= Screenshot grounding data =

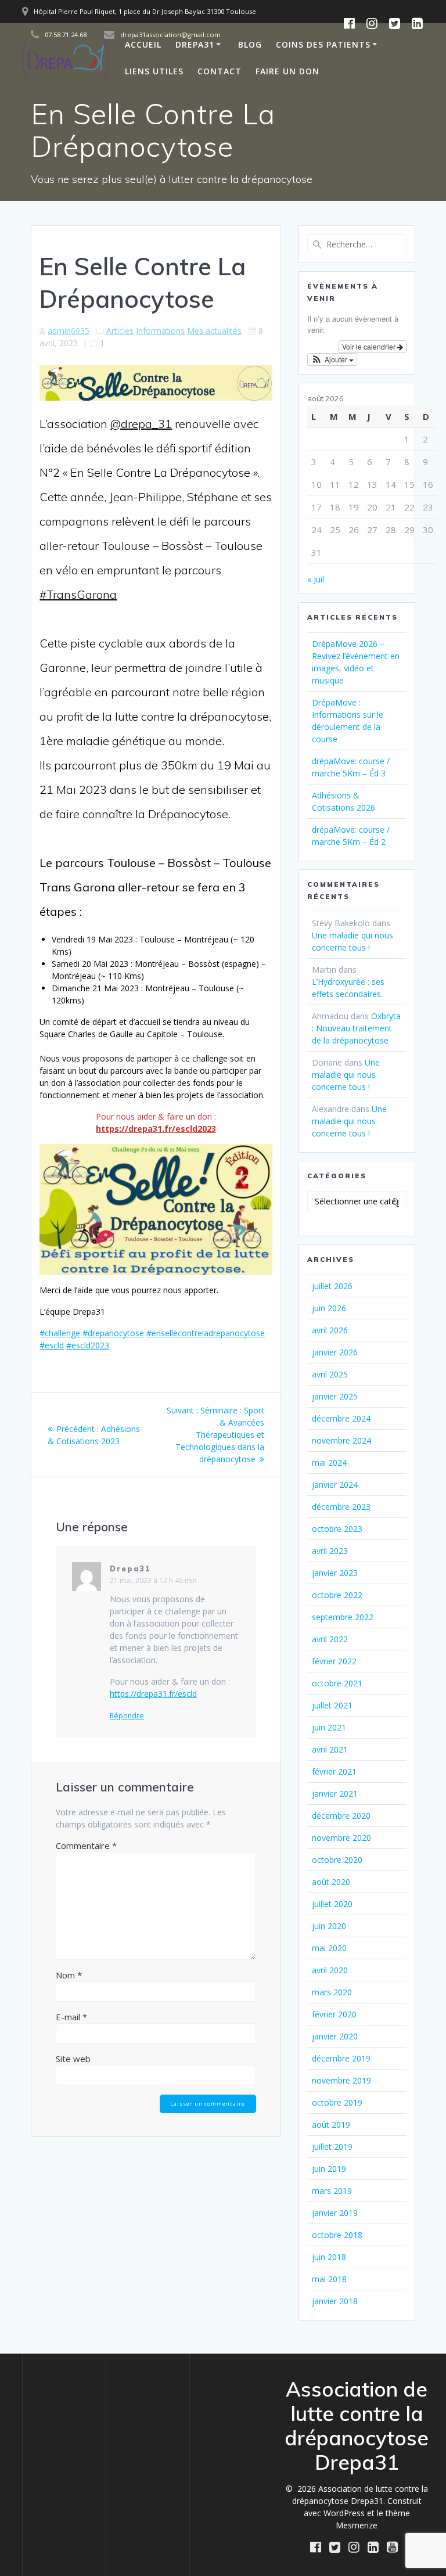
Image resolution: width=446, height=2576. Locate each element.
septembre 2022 (342, 1616)
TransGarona (81, 594)
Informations (160, 330)
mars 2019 (332, 2190)
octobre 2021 (337, 1683)
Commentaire (86, 1845)
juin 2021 (329, 1727)
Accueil (143, 44)
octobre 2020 (337, 1859)
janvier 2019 (335, 2212)
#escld (51, 1345)
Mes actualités (214, 330)
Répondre (127, 1716)
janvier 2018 (335, 2301)
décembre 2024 (341, 1418)
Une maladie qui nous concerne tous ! (346, 1074)
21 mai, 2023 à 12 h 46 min (153, 1580)
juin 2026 (329, 1308)
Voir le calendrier (369, 346)
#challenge (59, 1333)
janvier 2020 (335, 2036)
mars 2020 (332, 1992)
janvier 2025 (335, 1396)
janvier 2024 (335, 1484)
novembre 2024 (341, 1440)
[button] (332, 359)
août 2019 (331, 2124)
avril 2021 (330, 1749)
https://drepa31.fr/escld (153, 1693)
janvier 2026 (335, 1352)
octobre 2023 (337, 1528)
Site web (73, 2058)
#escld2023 (87, 1345)
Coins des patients (323, 44)
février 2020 (334, 2014)
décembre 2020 (341, 1815)
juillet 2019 (332, 2146)
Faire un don (287, 71)
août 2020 (331, 1881)
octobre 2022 (337, 1594)
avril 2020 (330, 1970)
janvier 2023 (335, 1572)
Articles (120, 330)
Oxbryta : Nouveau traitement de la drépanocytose (356, 1028)
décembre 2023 (341, 1506)
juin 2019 (329, 2168)
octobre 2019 (337, 2102)
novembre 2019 (341, 2080)
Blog (250, 44)
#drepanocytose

= REQUIRED ACTION =
Repeat only the lines between the top of the entries above and the line containing "avril 2021 (330, 1749)", both ends included, without the pictures.

= ANSWER TO THIS EXERCISE =
Image resolution: width=446, height=2576. Locate each element.
septembre 2022 (342, 1616)
TransGarona (81, 594)
Informations (160, 330)
mars 2019 (332, 2190)
octobre 2021 (337, 1683)
Commentaire (86, 1845)
juin 2021 (329, 1727)
Accueil (143, 44)
octobre 2020 (337, 1859)
janvier 2019 (335, 2212)
#escld (51, 1345)
Mes actualités (214, 330)
Répondre (127, 1716)
janvier 2018 (335, 2301)
décembre 2024 (341, 1418)
Une maladie qui nous concerne tous ! (346, 1074)
21 mai, 2023 à 12 h 46 min (153, 1580)
juin 2026 (329, 1308)
Voir le calendrier (369, 346)
#challenge (59, 1333)
janvier 2020 (335, 2036)
mars 2020 (332, 1992)
janvier 2025 (335, 1396)
janvier 2024 (335, 1484)
novembre 2024 (341, 1440)
[button] (332, 359)
août 2019 (331, 2124)
avril 2021 (330, 1749)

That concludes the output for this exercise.